Table of Contents
ISRN Medicinal Chemistry
Volume 2014, Article ID 410716, 7 pages
Research Article

Synthesis of Novel Pyridopyridazin-3(2H)-one Derivatives and Evaluation of Their Cytotoxic Activity against MCF-7 Cells

1Organic Chemistry Division, CSIR-Central Leather Research Institute, Adyar, Chennai 600 020, India
2Chemical Laboratory, CSIR-Central Leather Research Institute, Adyar, Chennai 600 020, India

Received 28 October 2013; Accepted 13 February 2014; Published 22 April 2014

Academic Editors: T. H. Al-Tel, F. Dufrasne, and C. Gong

Copyright © 2014 Periasamy Selvakumar et al. This is an open access article distributed under the Creative Commons Attribution License, which permits unrestricted use, distribution, and reproduction in any medium, provided the original work is properly cited.
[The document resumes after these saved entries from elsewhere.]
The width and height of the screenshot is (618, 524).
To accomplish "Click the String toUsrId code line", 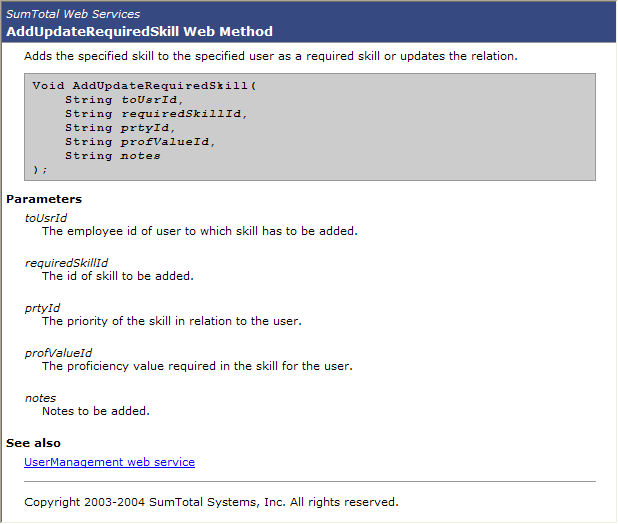I will [x=124, y=100].
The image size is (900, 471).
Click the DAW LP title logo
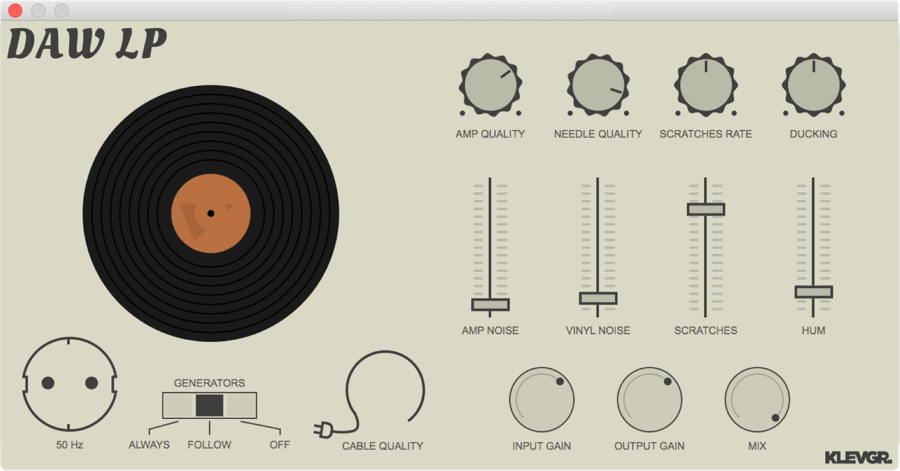tap(87, 45)
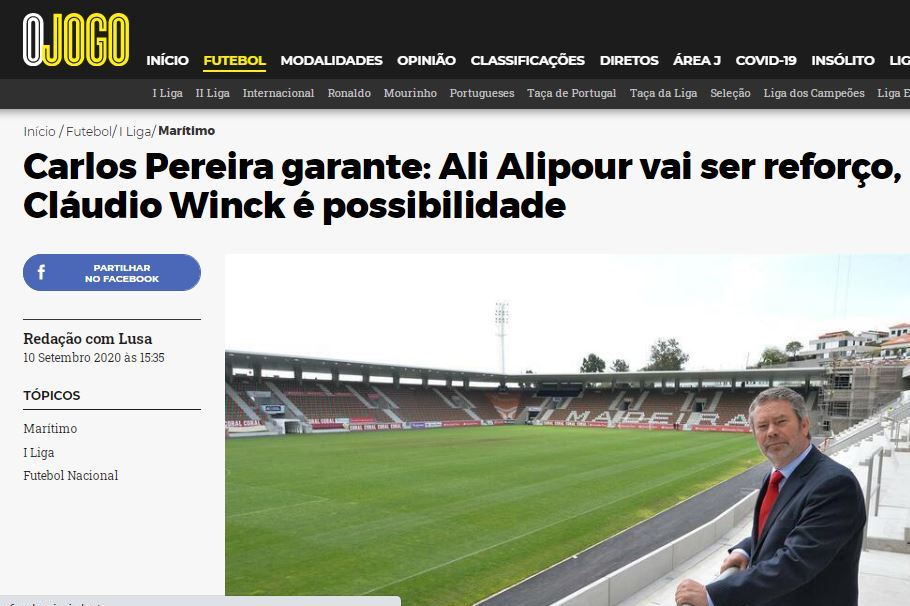Go to Liga dos Campeões link
910x606 pixels.
pyautogui.click(x=814, y=93)
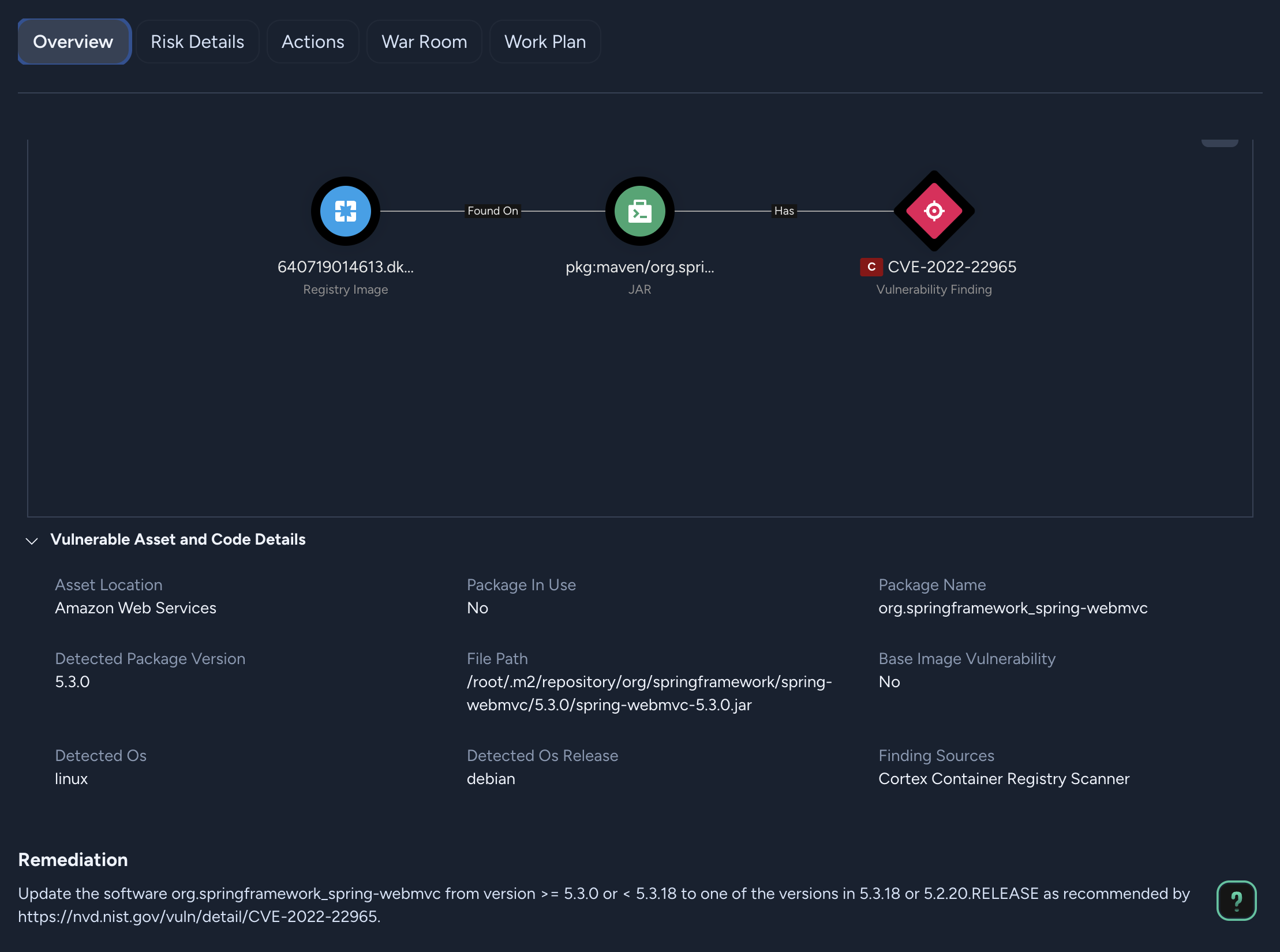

A series of pyridopyridazin-3(2H)-one derivatives was synthesized in two facile steps. Mannich-type three-component condensation afforded the 2,6-diaryl piperidin-4-one derivatives, which underwent intramolecular cyclization in the presence of hydrazine or phenylhydrazine to yield the corresponding pyridopyridazin-3(2H)-one derivatives. All the derivatives of pyridopyridazin-3(2H)-one, except 3e and 3f, showed moderate activity against human breast adenocarcinoma (MCF-7) cells. The higher degree of inhibition of MCF-7 cell proliferation shown by 2a2f indicates the significance of the amide proton in pyridopyridazin-3(2H)-one derivatives.